Il y a plusieurs types d'immigrants. Ceux qui voyagent en première classe ne sont pas contrôlés à l'arrivée et il n'est question ni de refoulement ni de quarantaine. Nos jeunes gens eux-mêmes sont d'ailleurs loin d'être de pauvres coolies : ils appartiennent à une catégorie intermédiaire entre l'immigrant de base et le riche passager (qui n'est pas considéré comme un immigrant du tout). Ils ne se définissent d'ailleurs pas eux-mêmes comme une main d'oeuvre immigrée, sauf quand ils vont se louer dans les fermes en été, auquel cas ils sont littéralement des travailleurs itinérants (mais, dans ce cas, ils montrent clairement qu'en petits bourgeois japonais élevés dans la soie, ils ne sont pas faits pour un dur travail).

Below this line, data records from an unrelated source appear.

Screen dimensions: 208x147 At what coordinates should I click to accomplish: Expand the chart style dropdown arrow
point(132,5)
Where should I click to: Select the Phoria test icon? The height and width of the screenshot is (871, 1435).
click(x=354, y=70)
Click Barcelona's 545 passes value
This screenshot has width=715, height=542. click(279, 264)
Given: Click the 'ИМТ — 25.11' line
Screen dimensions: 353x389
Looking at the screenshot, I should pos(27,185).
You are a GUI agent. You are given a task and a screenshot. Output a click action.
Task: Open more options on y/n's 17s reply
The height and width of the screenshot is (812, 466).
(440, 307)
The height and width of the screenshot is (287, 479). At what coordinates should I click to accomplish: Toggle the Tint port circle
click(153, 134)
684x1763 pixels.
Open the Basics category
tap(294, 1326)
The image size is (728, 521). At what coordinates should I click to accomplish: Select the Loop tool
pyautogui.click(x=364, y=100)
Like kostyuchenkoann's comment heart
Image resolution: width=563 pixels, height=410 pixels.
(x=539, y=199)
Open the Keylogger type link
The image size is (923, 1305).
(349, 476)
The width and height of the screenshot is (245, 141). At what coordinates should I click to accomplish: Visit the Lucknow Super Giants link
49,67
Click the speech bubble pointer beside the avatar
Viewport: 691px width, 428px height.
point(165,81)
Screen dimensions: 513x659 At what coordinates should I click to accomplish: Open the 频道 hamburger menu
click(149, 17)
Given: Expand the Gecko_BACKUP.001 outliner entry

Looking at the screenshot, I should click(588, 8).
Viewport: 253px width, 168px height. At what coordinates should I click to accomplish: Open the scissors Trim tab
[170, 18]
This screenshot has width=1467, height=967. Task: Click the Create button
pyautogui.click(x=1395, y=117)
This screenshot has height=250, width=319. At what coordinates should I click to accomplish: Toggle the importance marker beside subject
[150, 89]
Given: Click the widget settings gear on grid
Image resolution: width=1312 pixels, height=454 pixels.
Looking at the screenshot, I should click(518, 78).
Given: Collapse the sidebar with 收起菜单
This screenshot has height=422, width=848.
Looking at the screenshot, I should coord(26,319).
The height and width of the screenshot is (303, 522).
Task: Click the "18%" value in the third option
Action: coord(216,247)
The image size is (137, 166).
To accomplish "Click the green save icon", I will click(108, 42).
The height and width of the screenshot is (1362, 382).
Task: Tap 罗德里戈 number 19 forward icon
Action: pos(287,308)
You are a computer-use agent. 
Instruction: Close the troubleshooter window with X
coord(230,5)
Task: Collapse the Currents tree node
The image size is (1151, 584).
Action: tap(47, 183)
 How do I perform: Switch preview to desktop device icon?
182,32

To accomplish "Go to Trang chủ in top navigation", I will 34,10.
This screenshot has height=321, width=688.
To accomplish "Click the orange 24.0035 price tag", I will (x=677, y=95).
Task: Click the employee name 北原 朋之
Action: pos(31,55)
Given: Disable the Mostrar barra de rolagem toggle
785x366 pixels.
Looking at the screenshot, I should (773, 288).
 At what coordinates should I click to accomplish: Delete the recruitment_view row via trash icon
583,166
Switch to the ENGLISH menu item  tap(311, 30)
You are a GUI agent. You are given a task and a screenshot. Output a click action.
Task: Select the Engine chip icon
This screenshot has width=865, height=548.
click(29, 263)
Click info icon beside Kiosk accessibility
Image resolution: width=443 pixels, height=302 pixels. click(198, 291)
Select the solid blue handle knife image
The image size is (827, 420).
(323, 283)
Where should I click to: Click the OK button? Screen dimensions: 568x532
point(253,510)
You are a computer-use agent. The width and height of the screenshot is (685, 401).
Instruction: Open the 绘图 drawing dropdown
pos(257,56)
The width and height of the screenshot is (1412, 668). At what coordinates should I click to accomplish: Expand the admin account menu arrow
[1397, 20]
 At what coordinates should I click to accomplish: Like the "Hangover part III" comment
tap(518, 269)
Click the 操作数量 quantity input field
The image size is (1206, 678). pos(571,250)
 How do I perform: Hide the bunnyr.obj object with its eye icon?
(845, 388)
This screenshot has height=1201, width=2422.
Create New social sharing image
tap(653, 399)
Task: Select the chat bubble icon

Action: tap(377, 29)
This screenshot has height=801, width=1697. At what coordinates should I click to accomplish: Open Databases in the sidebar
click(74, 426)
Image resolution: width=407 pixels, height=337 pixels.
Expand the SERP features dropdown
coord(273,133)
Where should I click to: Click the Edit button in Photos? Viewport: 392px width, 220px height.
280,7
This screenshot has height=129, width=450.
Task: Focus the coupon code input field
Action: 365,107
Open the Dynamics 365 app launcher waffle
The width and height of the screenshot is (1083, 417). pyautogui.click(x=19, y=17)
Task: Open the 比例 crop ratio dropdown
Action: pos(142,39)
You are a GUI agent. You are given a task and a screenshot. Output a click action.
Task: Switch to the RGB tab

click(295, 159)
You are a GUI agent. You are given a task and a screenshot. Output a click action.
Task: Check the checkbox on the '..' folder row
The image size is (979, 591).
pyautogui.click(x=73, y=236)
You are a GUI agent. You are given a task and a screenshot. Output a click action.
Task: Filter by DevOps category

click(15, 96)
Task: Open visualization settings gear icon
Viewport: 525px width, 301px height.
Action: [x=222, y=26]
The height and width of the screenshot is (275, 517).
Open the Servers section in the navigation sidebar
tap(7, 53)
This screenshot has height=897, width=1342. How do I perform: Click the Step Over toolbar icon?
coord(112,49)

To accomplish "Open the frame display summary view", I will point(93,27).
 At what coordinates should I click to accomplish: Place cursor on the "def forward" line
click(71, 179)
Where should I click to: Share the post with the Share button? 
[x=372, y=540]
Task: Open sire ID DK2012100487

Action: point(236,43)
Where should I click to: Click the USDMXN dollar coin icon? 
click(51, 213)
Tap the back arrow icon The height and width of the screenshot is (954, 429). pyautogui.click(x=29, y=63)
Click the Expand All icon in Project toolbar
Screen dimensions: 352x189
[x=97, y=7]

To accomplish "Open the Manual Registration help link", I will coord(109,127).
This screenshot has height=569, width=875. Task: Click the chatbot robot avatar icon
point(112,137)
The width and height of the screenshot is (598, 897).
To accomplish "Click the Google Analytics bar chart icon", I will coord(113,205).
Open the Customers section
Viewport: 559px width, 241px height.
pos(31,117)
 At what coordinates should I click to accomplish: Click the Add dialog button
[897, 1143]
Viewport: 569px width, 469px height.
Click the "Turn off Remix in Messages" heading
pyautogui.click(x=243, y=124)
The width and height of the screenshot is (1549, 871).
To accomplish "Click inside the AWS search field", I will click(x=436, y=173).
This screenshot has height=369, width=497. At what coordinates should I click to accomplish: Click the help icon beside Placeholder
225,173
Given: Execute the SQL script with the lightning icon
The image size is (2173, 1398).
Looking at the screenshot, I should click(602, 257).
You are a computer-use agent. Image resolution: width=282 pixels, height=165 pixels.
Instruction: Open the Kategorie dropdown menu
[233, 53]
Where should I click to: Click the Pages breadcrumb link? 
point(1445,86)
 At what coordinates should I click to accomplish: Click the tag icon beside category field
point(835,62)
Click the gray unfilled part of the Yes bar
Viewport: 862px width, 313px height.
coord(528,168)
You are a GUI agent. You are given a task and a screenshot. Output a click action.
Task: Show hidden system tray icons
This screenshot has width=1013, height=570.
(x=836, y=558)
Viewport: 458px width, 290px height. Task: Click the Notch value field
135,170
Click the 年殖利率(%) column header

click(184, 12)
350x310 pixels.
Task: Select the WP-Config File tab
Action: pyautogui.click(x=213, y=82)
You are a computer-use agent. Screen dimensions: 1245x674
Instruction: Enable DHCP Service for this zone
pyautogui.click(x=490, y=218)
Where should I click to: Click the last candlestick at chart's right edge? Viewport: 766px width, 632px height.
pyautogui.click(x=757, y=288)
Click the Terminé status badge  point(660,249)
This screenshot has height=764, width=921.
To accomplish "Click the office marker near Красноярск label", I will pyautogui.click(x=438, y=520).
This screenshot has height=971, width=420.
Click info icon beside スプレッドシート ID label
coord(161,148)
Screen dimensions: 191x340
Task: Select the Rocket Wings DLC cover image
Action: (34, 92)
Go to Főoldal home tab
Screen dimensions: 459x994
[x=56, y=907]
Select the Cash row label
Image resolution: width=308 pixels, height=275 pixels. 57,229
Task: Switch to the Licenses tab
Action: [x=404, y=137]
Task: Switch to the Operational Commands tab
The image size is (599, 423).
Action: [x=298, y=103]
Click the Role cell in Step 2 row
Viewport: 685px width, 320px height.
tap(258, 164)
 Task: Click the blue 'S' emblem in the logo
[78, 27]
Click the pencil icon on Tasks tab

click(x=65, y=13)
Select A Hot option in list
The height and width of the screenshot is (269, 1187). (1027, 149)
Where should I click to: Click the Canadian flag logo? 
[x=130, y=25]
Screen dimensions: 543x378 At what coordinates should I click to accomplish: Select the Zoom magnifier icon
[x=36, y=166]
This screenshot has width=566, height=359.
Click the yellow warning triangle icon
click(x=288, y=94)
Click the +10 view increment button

Cependant, la principale leçon du livre, d'autant plus forte qu'elle n'est donnée que par de brefs coups de projecteur, est que le racisme n'est pas simplement un problème d'attitudes ou de préjugés, mais, beaucoup plus fondamentalement, l'expression de la concurrence des races dans la colonisation d'un continent (qu'on a préalablement vidé de ses habitants aborigènes, mais de cela Kiyama ne parle pas). Kiyama rend compte du fait froidement, sans s'indigner de l'attitude des blancs, sans non plus prendre, sur le plan des principes, la défense des droits des Japonais.
Cette compétition entre les races passe par des formes extrêmes, dont le ton humoristique et bon enfant de Kiyama ne suffit pas toujours à déguiser la violence. On envisage un moment d'exclure les petits Japonais de l'école des blancs (comme le sont déjà les petits Chinois), on restreint l'immigration japonaise, on refuse les visas aux épouses importées dans le cadre de mariages arrangés, on refuse la citoyenneté américaine aux Japonais et, ce faisant, on leur interdit de posséder des terres (les fermiers japonais les inscriront au nom de leurs enfants nés en Amérique). Des sentiments anti-japonais sont entretenus dans la population par la presse et les hommes politiques. Nos héros se font jeter des pierres par des enfants, ils sont expulsés manu militari par une sorte de ku klux klan local de la bourgade agricole où ils venaient se louer comme saisonniers.
D'un autre côté, les Japonais eux-mêmes ne cachent pas leur intention d'établir une tête de pont en Amérique pour la plus grande prospérité de la race nippone. A la fin du volume, deux d'entre eux expliquent que leur principale fierté est d'avoir fait respectivement six et huit enfants et d'avoir augmenté la population des Japonais au-delà des mers, sans avoir mangé le riz de la mère patrie, ce qui peut être interprété comme un discours sinon impérialiste, du moins expansionniste.
Par son existence même, The Four Immigrant Manga contredit des thèses qu'il faut bien qualifier d'obsolètes sur la culture populaire, les formes qu'elle emprunte et les valeurs qu'elle véhicule. Quant à la la réalité de l'immigration japonaise aux Etats-Unis telle qu'elle est reflétée dans cet ouvrage, elle est infiniment plus complexe et plus nuancée que ne le laisse entendre l'espèce de catéchisme bien pensant et culpabilisant du « politiquement correct ». Nos quatre amis nous surprennent d'ailleurs constamment en étant politiquement incorrects, par exemple quand ils regrettent que les Japonais soient éparpillés dans tout San Francisco et qu'ils souhaitent un quartier réservé, un Japan-Town, comme il y a un Chinatown.